Message 1: review Massaro 1998

Date: Fri, 19 Jun 1998 19:17:56 +0200
From: NGUYEN TRONG Noel <nnguyenfapse.unige.ch>
Subject: review Massaro 1998

Massaro, D.W. (1998). Perceiving Talking Faces: From Speech Perception to 
	a Behavioral Principle (MIT Press, Cambridge,
	Mass.). 552 pp., 212 illus., 1 CD-ROM. $55.00.

Reviewed byl Noel Nguyen, Laboratory for Psycholinguistics, FPSE, University of
Geneva, Switzerland (nnguyenfapse.unige.ch).

1 SYNOPSIS

1.1 General outline

This book is concerned with how multiple sources of information are
processed in speech perception and, more generally, in pattern
recognition. It is based upon an important research programme
conducted by Massaro and his colleagues over the last two decades. The
book focuses on the perception of so-called bimodal speech, addressing
a wide range of issues about the way in which visual information (as
provided by the speaker's face) and auditory information are combined
with each other by the perceptual system. The scope of the book is
much larger, however, as Massaro's purpose here is to describe and
defend a new psychological law relevant to a wide variety of
domains. In contrast to already well-established laws of the same kind
(e.g. Weber's law of perception), which are all unidimensional, the
new principle is multidimensional, in that it describes how several
factors impact behaviour. This principle is embodied in a
computational model of pattern recognition, the Fuzzy Logical Model of
Perception (FLMP), whose latest version is presented and discussed in
detail. The FLMP is systematically contrasted with alternative
computational models, using a broad perceptual database as benchmark
throughout the book. In a separate part, the book also deals with
methods for synthesizing talking faces in experiments on bimodal
speech perception, and introduces Baldi, the talking face developed by
Massaro and his coworkers. The book is accompanied by a CD-ROM which
contains a series of demonstrations relating to many of the topics
dealt with.

The book is divided into four main sections. Section 1, "Perceiving
Talking Faces", focuses on the perception of speech by ear and
eye. Massaro reviews the most significant empirical findings in that
domain, discusses the main methodological issues, and presents a
general classification of the existing computational models of bimodal
speech perception. Central to this section is the idea that speech
perception obeys a general behavioural principle of integration
between different sources of information. Section 2, "Broadening the
Domain", aims at assessing how well this principle holds up across
broad individual and situational variability. The author demonstrates
that inter-individual variations in how bimodal speech is perceived,
depending on the listener's age or native language for instance, can
be accounted for within the FLMP framework. Using examples taken from
different perceptual and cognitive situations, Massaro also defends
the idea that the FLMP adequately describes information processing
irrespective of these situational differences. Section 3, "Broadening
the Framework", opens with a presentation of an extended and more
explicit version of the FLMP, designed in particular to account for
the dynamics of speech processing. The section also includes a
detailed analysis of the methodological issues involved in assessing
quantitative predictions in psychology, along with a discussion of the
critiques expressed by other investigators about the FLMP over the
years. Finally, Section 4, "Creating Talking Faces", is specifically
dedicated to the synthesis of visual speech.
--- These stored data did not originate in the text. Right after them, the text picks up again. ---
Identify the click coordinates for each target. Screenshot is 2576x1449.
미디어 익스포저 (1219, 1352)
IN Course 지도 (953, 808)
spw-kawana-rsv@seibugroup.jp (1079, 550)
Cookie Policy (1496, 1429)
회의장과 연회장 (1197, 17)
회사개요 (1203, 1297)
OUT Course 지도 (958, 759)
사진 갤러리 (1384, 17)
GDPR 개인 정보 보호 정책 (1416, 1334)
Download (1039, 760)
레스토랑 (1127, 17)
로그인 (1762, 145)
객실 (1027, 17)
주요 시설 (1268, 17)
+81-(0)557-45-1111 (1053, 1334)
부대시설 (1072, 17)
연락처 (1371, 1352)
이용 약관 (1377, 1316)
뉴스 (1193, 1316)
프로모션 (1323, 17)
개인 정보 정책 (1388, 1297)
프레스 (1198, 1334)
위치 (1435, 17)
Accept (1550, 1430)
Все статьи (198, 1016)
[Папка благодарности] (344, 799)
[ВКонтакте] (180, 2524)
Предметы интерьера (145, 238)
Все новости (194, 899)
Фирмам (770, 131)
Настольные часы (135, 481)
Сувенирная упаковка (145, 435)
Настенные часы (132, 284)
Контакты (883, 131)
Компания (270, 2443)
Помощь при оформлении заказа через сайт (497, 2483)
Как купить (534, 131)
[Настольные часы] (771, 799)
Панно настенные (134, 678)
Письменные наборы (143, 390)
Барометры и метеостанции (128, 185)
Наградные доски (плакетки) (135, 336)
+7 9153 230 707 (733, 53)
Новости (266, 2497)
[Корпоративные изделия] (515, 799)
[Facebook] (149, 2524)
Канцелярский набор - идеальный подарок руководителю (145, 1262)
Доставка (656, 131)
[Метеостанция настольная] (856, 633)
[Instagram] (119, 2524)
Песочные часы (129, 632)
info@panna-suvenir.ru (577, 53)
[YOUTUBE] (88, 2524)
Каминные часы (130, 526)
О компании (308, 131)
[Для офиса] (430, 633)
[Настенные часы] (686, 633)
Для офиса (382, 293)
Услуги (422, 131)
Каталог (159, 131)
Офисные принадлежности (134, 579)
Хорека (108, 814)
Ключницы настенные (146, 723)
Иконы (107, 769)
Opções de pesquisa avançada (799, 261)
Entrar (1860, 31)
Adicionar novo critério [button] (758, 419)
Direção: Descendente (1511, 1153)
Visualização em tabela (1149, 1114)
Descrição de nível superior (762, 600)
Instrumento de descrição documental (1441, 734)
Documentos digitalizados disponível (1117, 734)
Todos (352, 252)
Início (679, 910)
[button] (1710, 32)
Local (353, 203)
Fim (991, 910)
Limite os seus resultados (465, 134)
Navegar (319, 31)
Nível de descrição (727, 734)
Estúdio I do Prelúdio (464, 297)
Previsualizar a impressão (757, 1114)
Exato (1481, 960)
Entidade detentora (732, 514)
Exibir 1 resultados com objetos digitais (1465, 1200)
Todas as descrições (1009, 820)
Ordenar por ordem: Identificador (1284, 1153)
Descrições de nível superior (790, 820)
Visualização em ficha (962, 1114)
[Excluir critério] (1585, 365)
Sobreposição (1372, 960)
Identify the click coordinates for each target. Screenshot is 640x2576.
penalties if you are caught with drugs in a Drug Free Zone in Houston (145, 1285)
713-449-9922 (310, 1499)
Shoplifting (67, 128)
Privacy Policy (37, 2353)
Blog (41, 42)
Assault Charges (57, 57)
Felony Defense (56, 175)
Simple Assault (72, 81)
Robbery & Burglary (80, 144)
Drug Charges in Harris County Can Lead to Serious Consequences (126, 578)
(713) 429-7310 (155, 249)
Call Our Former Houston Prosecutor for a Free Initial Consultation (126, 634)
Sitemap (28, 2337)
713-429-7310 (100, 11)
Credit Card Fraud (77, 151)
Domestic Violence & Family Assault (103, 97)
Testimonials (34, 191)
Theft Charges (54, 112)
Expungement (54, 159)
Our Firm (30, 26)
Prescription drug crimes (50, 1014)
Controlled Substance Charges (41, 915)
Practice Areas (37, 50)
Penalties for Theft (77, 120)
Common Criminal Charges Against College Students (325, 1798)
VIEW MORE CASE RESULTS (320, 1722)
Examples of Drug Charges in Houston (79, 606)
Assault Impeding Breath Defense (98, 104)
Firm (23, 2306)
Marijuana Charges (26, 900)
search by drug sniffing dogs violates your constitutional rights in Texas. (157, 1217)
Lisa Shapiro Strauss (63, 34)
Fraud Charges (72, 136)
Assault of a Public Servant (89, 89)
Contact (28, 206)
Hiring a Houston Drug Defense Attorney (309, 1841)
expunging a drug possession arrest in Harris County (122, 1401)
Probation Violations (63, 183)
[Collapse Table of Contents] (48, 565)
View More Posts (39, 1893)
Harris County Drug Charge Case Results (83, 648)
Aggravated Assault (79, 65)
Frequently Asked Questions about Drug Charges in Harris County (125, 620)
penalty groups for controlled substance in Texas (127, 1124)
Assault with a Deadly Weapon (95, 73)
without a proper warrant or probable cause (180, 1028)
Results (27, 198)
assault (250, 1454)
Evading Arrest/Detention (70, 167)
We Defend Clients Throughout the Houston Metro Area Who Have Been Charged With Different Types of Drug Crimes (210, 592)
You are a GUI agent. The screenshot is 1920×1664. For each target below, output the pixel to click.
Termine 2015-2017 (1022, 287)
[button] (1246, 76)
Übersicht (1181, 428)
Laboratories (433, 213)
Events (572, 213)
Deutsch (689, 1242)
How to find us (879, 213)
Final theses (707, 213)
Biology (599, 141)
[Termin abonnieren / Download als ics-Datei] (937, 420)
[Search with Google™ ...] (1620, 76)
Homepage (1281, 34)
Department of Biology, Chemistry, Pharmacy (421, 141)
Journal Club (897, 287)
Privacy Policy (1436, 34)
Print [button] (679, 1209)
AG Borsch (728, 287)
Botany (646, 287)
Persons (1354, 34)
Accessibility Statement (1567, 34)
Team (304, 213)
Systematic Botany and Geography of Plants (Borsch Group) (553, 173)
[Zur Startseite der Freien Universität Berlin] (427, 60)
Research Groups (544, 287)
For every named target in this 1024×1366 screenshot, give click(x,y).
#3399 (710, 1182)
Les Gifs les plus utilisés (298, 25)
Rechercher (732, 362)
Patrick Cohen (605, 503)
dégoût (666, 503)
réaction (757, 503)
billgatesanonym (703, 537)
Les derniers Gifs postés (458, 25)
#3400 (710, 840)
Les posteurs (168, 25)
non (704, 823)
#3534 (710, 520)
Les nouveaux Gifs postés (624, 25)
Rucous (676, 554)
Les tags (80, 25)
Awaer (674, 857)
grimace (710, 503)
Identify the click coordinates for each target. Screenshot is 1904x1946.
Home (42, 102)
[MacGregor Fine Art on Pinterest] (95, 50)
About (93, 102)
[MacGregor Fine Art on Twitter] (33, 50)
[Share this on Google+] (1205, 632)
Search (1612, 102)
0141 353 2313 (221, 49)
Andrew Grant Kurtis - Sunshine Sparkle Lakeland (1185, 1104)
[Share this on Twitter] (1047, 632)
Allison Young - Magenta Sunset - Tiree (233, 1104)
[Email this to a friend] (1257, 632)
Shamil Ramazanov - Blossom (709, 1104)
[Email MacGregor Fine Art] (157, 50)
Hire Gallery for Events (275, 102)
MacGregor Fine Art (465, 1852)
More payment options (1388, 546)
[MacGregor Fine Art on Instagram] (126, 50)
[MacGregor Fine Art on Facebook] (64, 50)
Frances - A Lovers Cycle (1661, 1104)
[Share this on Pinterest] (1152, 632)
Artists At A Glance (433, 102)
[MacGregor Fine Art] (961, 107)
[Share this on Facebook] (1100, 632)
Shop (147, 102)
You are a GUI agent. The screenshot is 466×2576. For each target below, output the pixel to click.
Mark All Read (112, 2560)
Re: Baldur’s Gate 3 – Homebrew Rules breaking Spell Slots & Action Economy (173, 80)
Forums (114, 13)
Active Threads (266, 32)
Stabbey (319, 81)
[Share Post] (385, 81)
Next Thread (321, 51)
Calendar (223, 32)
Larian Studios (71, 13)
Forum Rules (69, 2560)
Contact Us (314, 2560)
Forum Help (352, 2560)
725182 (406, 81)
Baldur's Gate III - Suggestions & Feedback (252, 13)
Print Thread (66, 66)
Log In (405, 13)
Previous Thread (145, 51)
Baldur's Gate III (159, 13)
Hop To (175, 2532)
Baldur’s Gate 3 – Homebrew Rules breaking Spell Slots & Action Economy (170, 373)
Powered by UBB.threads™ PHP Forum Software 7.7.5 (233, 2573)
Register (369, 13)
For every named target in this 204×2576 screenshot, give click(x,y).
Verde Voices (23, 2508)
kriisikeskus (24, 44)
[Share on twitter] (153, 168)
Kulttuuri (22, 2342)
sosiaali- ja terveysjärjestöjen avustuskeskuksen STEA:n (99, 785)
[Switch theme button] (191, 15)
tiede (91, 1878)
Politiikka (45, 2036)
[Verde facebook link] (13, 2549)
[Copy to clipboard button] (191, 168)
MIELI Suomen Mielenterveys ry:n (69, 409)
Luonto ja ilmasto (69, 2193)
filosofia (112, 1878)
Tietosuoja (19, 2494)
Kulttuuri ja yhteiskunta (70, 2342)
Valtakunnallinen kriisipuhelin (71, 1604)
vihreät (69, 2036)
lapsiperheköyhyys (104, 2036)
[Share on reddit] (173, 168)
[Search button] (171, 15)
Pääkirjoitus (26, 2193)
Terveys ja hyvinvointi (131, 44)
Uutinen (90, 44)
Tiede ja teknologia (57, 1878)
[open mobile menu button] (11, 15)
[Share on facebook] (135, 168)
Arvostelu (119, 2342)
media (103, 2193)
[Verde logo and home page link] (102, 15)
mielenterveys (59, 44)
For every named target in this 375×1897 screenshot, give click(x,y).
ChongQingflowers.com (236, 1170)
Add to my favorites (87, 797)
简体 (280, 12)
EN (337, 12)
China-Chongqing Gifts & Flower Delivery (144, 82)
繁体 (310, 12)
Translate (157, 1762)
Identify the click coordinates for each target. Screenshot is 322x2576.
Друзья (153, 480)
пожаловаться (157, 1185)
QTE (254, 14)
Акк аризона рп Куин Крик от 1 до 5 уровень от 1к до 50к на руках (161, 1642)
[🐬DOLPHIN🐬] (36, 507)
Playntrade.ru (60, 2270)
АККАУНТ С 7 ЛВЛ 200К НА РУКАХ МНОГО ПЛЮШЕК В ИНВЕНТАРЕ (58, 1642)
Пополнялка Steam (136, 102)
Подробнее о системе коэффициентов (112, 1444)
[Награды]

1.2 The new behavioural principle

Although many readers may already be familiar with Massaro's Fuzzy
Logical Model of Perception, I shall here assume the contrary, and
proceed to present a brief outline of the model.

A central assumption of the FLMP is that pattern recognition involves
a common set of processes regardless of the specific nature of the
patterns. Speech is not seen as being associated with a dedicated
processing module, as in the motor theory of speech perception
(Liberman, 1996) for instance. On the contrary, the sensory
information is assumed to be processed in the same way whether our
brain is busy recognizing speech sounds, letters, or manual gestures,
to take but a few examples. In any of these cases, the FLMP postulates
that mapping a stimulus into a unique perceptual category entails
going through three main stages of processing, the feature evaluation
stage, the feature integration stage, and the decision stage.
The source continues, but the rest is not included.